Sept hommes sont jugés à partir de lundi devant le tribunal correctionnel de Paris pour une fraude au dispositif d'aides à la rénovation énergétique MaPrimeRénov', qui aurait détourné plus d'un million d'euros d'argent public, selon nos confrères de Le Figaro. Cette affaire met en lumière les défaillances dans la gestion des subventions publiques et les mesures nécessaires pour prévenir de telles fraudes à l'avenir. Les prévenus, âgés de 27 à 46 ans, sont pour la plupart gérants de société ou entrepreneurs.
Les éléments de l'enquête révèlent que les prévenus auraient organisé un système d'usurpation d'identités et de fausses prestations pour bénéficier de subventions pour la réalisation d'audits énergétiques, prévus par le dispositif MaPrimeRénov'. Entre mi-2022 et début 2023, 2080 dossiers frauduleux auraient ainsi été déposés pour obtenir l'aide allant de 300 à 500 euros, en fonction des revenus du ménage, complétée dans de nombreux cas par un forfait «assistance à maîtrise d'ouvrage» de 150 euros.
Ce qu'il faut retenir
- Sept hommes jugés pour fraude à MaPrimeRénov'
- Préjudice estimé à 1,13 million d'euros
- 2080 dossiers frauduleux déposés entre mi-2022 et début 2023
- Subventions allant de 300 à 500 euros, complétées par un forfait de 150 euros dans de nombreux cas
Le contexte de la fraude
Ces subventions avaient pour but d'aider les particuliers à choisir les travaux les plus adaptés à leur logement et à se faire accompagner par un architecte, un artisan ou un ingénieur.
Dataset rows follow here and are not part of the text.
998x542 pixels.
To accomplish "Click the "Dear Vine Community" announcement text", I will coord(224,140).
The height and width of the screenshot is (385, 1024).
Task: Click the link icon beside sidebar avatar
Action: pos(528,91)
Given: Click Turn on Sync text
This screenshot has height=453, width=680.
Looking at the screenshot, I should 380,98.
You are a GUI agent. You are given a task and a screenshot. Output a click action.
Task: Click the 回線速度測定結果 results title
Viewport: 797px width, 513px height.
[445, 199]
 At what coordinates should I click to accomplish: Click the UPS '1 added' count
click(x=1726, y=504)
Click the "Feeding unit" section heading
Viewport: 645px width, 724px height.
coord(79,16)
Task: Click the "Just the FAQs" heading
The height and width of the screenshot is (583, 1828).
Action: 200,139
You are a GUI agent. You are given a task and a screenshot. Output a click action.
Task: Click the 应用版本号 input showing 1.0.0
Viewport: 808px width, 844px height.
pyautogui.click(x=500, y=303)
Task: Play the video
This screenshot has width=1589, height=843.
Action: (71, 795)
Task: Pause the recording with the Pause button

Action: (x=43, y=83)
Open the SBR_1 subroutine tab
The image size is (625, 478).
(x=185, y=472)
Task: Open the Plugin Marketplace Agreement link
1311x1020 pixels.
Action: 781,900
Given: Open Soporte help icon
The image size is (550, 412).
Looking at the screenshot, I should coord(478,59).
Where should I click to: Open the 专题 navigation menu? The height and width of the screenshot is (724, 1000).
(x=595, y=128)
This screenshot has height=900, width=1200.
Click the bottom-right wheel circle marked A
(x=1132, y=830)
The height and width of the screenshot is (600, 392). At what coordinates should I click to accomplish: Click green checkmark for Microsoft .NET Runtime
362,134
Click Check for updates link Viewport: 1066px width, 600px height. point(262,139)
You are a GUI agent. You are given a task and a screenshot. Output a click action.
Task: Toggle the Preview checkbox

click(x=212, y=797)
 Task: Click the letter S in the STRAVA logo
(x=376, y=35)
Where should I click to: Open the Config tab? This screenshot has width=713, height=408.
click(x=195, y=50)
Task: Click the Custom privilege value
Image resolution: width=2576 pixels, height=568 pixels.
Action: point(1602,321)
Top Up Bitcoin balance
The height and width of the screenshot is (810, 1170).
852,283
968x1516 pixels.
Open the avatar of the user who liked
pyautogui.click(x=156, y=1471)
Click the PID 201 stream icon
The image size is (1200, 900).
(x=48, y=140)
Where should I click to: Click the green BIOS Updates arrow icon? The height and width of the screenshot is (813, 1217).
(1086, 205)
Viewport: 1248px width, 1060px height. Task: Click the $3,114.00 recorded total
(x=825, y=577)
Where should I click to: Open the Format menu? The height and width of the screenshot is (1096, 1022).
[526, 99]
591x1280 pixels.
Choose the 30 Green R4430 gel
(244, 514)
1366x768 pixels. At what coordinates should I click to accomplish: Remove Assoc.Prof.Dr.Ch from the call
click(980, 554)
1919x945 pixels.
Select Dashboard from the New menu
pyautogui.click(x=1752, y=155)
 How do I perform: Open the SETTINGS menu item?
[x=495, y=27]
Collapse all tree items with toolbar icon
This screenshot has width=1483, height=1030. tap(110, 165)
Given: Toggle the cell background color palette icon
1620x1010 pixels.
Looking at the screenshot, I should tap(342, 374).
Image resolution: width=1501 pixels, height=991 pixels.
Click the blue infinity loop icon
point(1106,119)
En 2022, ces aides pouvaient être demandées avant les travaux et sans engagement à les réaliser, ce qui n'est plus le cas depuis 2024. Des démarcheurs étaient recrutés pour trouver des particuliers et auraient récupéré leurs données personnelles nécessaires à la création d'un compte MaPrimeRénov' à leur place.
De faux audits auraient été certifiés avec le tampon de deux entreprises disposant du label «reconnu garant de l'environnement», qui ont porté plainte pour usurpation d'identité. L'avocat d'un des prévenus, Antoine Ory, nie l'accusation d'association en bande organisée et affirme que son client «n'est pas responsable des conditions dans lesquelles les démarchages frauduleux ont été effectués».
Les conséquences de la fraude
Le préjudice total pour l'Agence nationale de l'habitat, qui distribue les aides, est estimé à 1,13 million d'euros. L'agence publique s'est constituée partie civile. MaPrimeRénov étant co-financée par l'Union européenne (UE), le parquet européen a repris l'enquête du parquet d'Epinal début 2023. Entré en fonction en 2021, le Parquet européen, basé au Luxembourg avec des procureurs européens délégués dans les États membres, est chargé d'enquêter sur les infractions portant atteinte aux intérêts financiers de l'UE.
En conclusion, cette affaire met en évidence l'importance de la transparence et de la responsabilité dans la gestion des fonds publics, ainsi que la nécessité de renforcer les mécanismes de contrôle pour prévenir les fraudes à l'avenir.